Athanasia menaikkan keningnya, menatap Lucas dengan heran. "Kau tidak memakai lensa kontak?"

Athanasia menatap mata Lucas yang menunjukkan warna berbeda. Sehari-hari, ketika laki-laki ini keluar atau bekerja, dia akan menggunakan lensa kontak untuk menutupi kelainan pada warna matanya. Keadaannya yang seperti itu akan menarik perhatian orang banyak untuk menatapnya, dan Lucas tidak suka menjadi objek penasaran orang lain.

"Aku pakai kacamata," Lucas meraih kacamata dari saku kemejanya.

Athanasia mengatupkan kedua tangannya seraya tersenyum menatap Lucas yang menggunakan kacamata. Lucas mengenakan kemeja kotak-kotak bewarna hitam merah, kancingnya dibiarkan terbuka sepenuhnya, memperlihatkan kaos hitam polos setinggi leher.

"Tampan sekali," Athanasia tidak dapat menutupi kekagumannya pada Lucas.

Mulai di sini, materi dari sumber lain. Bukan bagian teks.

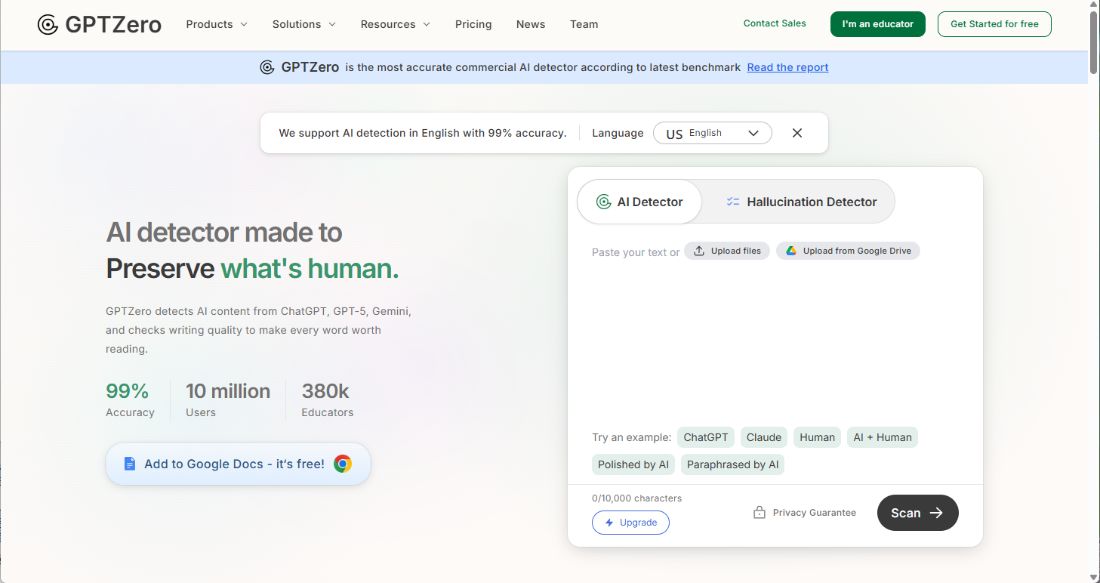This screenshot has width=1100, height=583.
Task: Open the Resources dropdown menu
Action: point(395,24)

Laki-laki ini terlihat dewasa dengan kacamata yang membingkai wajahnya. Kacamata yang dipakai Lucas bukan kacamata biasa, Lucas sengaja memesannya agar mampu menyembunyikan warna matanya yang berbeda. Sehingga ketika orang melihatnya, hanya akan ada warna mata merah seperti Lucas yang biasa.

"Tentu, calon menantu mama Diana." Lucas tersenyum miring.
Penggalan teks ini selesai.